**ABOUT THIS TASK**
Which of the lines below contain the string "agent"? Pull each one out of the data.

**DATA EXTRACT**
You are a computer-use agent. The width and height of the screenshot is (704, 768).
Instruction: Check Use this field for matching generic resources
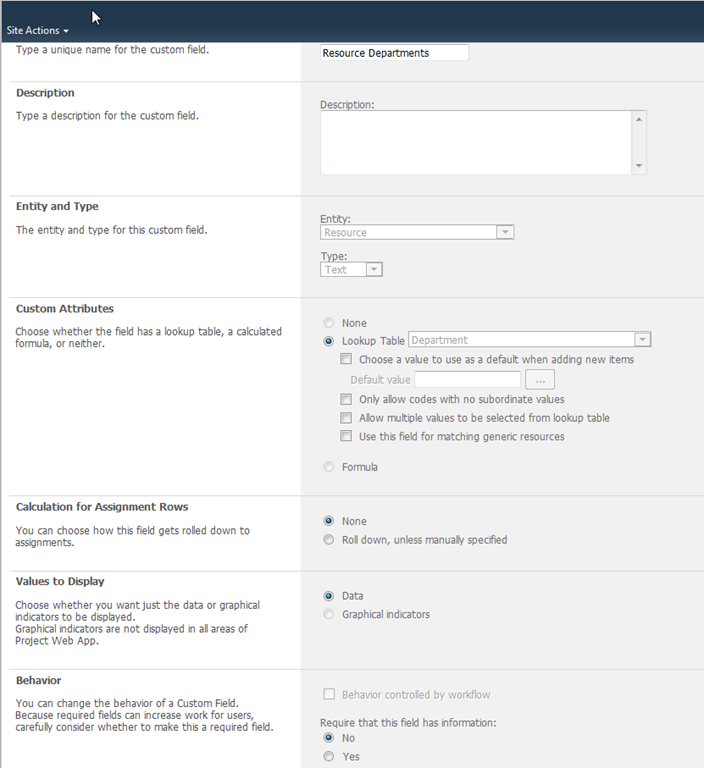click(x=346, y=437)

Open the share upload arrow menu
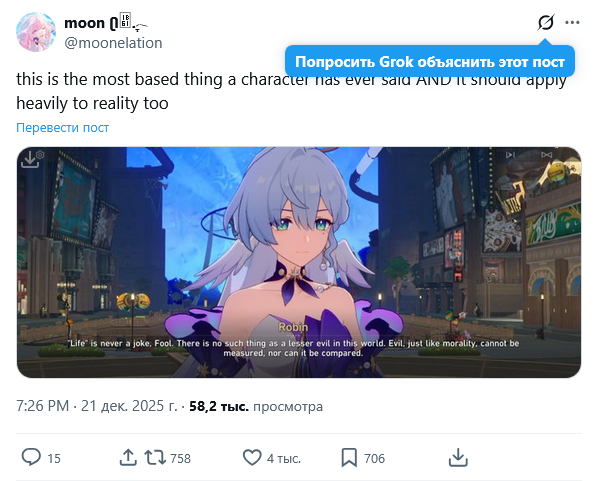(128, 457)
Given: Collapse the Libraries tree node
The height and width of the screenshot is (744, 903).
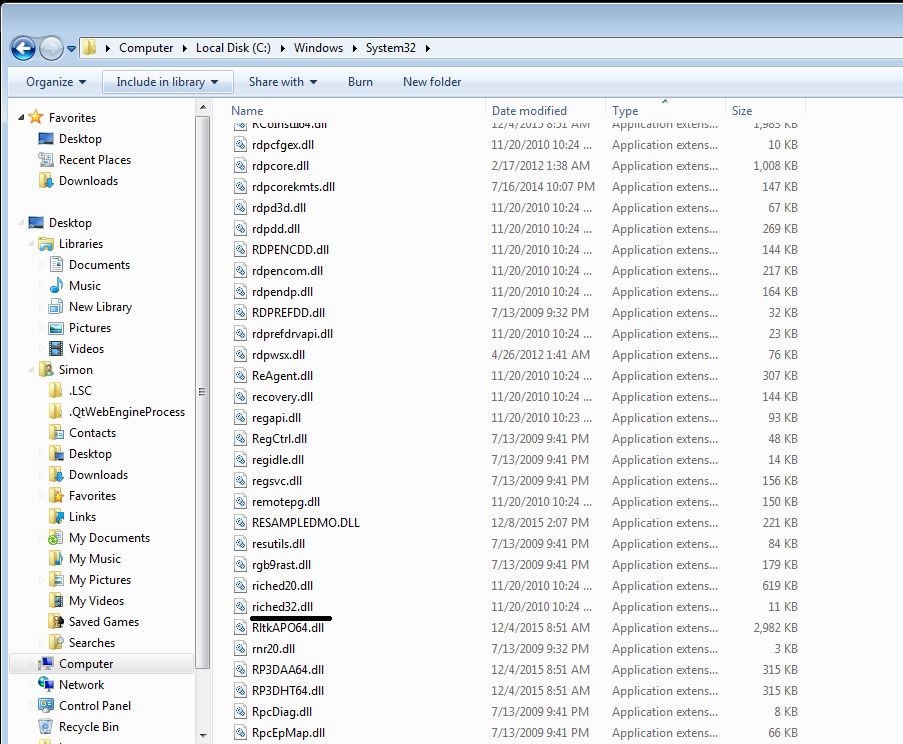Looking at the screenshot, I should coord(30,244).
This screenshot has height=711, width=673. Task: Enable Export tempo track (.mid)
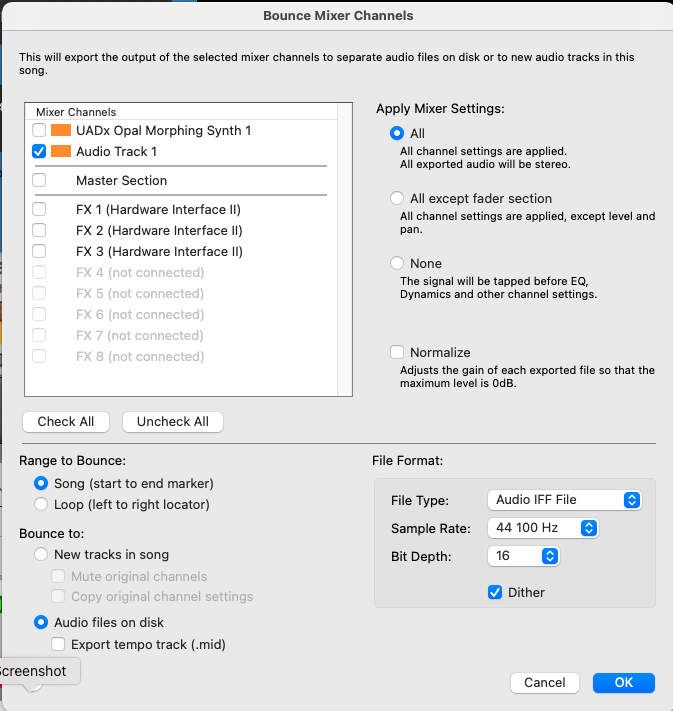tap(58, 645)
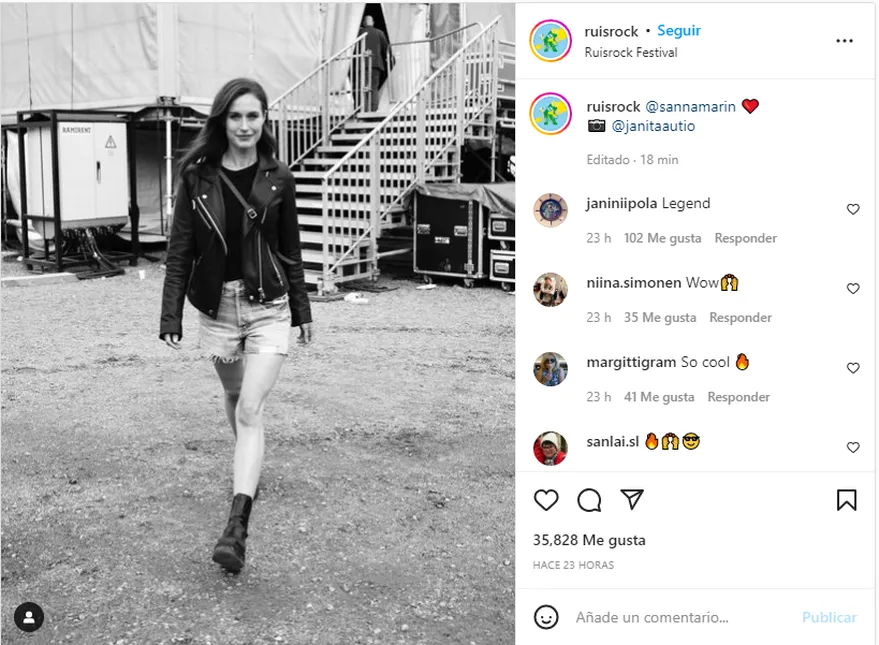Open the three-dot more options menu
The image size is (879, 645).
tap(844, 41)
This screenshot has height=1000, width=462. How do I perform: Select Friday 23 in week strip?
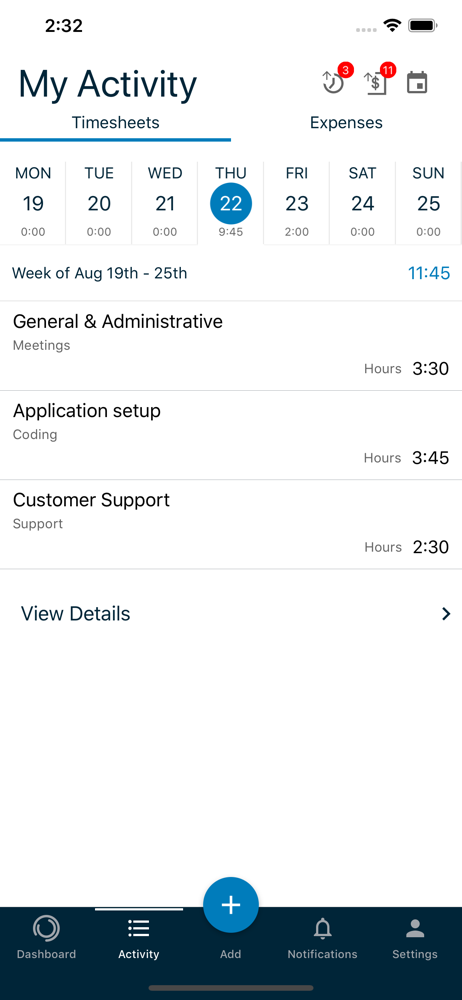coord(297,202)
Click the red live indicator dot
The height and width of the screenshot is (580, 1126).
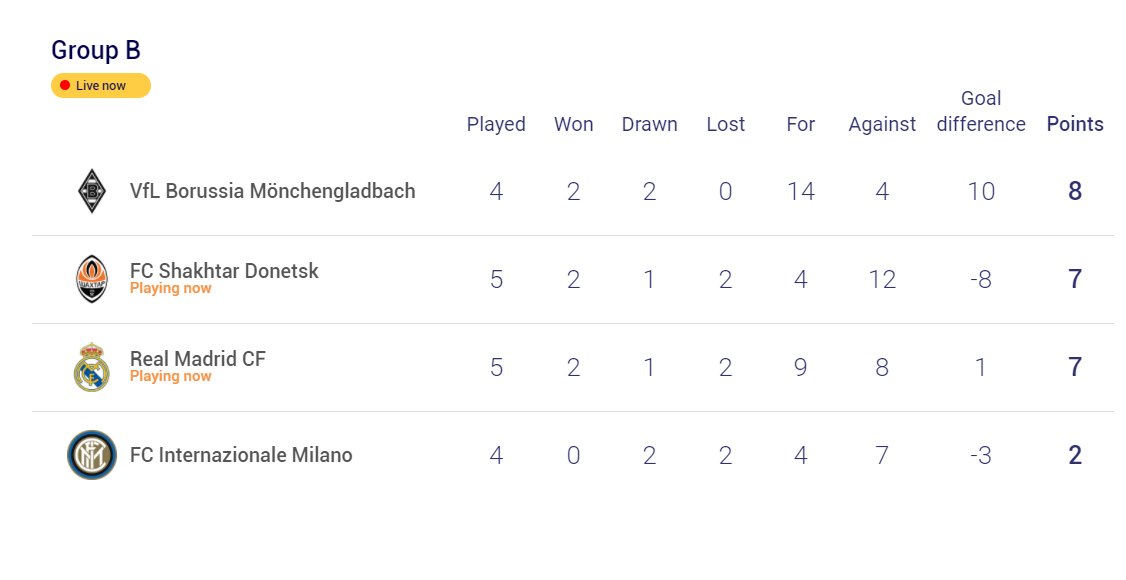pyautogui.click(x=65, y=85)
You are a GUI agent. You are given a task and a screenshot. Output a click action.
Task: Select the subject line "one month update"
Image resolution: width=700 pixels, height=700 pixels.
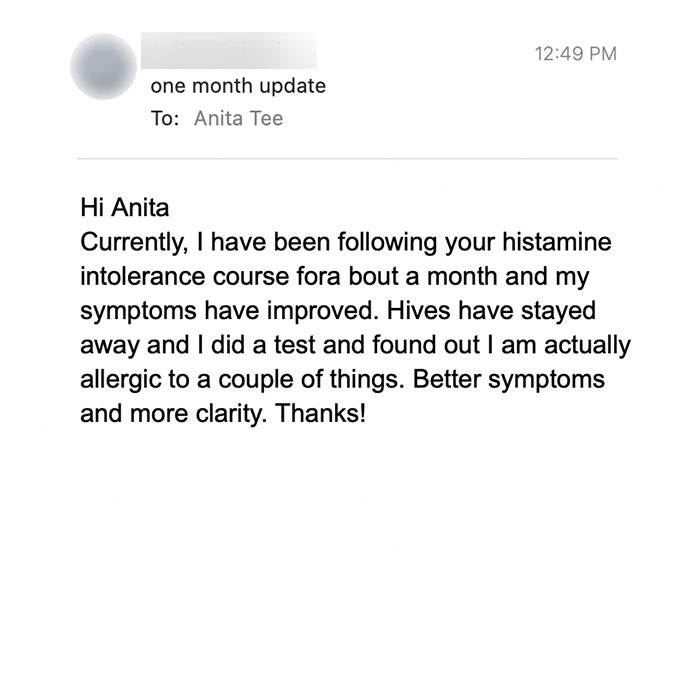pyautogui.click(x=238, y=86)
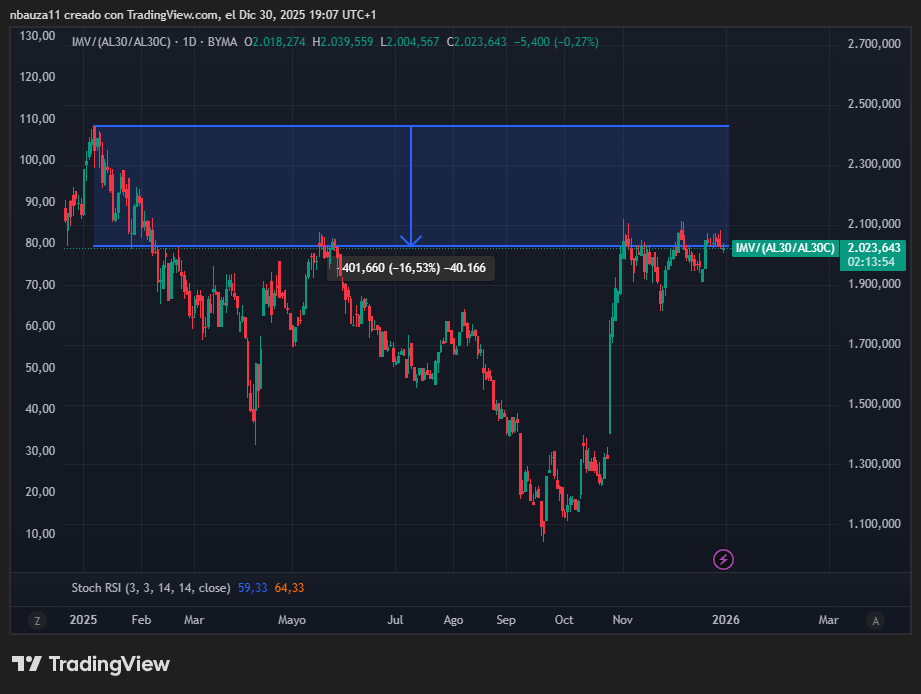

**WRITTEN ANSWER**
You are a computer-use agent. The width and height of the screenshot is (704, 768).
You are a GUI agent. You are given a task and a screenshot. Output a click action.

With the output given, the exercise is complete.